Other scientists have speculated that Leonidos Kostrikis’s findings are a result of laboratory contamination. But he told Bloomberg in an emailed statement Sunday that the cases he has identified “indicate an evolutionary pressure to an ancestral strain to acquire these mutations and not a result of a single recombination event.”
Deltacron infection is higher among patients hospitalized for Covid-19 than among non-hospitalized patients, so that rules out the contamination hypothesis, said Kostrikis, a professor of biological sciences at the University of Cyprus and head of the Laboratory of Biotechnology and Molecular Virology.

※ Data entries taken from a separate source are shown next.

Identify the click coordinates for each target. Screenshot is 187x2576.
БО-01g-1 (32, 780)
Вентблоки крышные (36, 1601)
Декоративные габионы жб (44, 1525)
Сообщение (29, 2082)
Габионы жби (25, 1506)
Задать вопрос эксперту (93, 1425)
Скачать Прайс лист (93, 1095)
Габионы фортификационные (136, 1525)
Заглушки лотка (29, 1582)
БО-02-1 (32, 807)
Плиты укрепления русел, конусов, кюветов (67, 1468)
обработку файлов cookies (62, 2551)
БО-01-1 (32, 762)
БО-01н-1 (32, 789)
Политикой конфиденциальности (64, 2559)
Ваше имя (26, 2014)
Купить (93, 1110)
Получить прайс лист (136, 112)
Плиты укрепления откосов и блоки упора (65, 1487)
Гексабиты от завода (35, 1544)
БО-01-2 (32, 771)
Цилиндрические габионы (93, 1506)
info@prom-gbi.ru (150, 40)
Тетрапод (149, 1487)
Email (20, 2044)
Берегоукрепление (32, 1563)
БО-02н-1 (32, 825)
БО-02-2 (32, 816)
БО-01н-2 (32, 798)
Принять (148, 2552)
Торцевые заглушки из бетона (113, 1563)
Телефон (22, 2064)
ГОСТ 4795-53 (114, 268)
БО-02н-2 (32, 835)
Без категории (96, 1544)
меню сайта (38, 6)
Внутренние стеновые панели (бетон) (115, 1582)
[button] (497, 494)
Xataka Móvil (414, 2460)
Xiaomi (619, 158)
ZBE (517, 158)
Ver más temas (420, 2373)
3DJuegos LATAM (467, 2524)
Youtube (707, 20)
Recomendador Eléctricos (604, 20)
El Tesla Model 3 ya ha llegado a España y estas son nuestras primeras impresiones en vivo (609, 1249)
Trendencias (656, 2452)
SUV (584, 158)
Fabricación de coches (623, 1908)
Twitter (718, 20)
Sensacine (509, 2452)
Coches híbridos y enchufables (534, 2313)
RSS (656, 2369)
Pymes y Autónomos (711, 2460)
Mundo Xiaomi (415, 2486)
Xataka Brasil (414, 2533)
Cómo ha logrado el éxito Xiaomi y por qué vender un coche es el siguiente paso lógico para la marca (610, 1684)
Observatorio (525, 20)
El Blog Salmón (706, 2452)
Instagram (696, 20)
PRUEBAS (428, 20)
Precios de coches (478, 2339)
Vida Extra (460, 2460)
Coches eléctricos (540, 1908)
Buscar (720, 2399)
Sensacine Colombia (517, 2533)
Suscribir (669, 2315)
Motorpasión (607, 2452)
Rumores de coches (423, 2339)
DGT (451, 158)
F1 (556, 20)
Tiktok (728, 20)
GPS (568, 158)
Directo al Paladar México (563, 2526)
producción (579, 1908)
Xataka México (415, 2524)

What’s more, the samples were processed in multiple sequencing procedures in more than one country. And at least one sequence from Israel deposited in a global database exhibits genetic characteristics of deltacron, he said.
“These findings refute the undocumented statements that deltacron is a result of a technical error,” Kostrikis said.
Viral genes determine the forms of proteins that perform a number of specific tasks. Omicron and delta each have mutations in the spike protein that affect their ability to enter human cells, with omicron becoming more infectious as a result.
Recombinant forms of viruses can arise when there are multiple variants of a pathogen circulating, said Nick Loman, a microbial genomics professor at England’s University of Birmingham who studies the coronavirus. While a recombinant form of delta and omicron wouldn’t be a complete surprise, the finding from Cyprus is more likely a “technical artifact” that arose in the process of sequencing the viral genome, he said.
Cypriot Health Minister Michael Hadjipantela said Sunday that the new variant isn’t of concern, and more details will be given at a news conference this week, Philenews reported.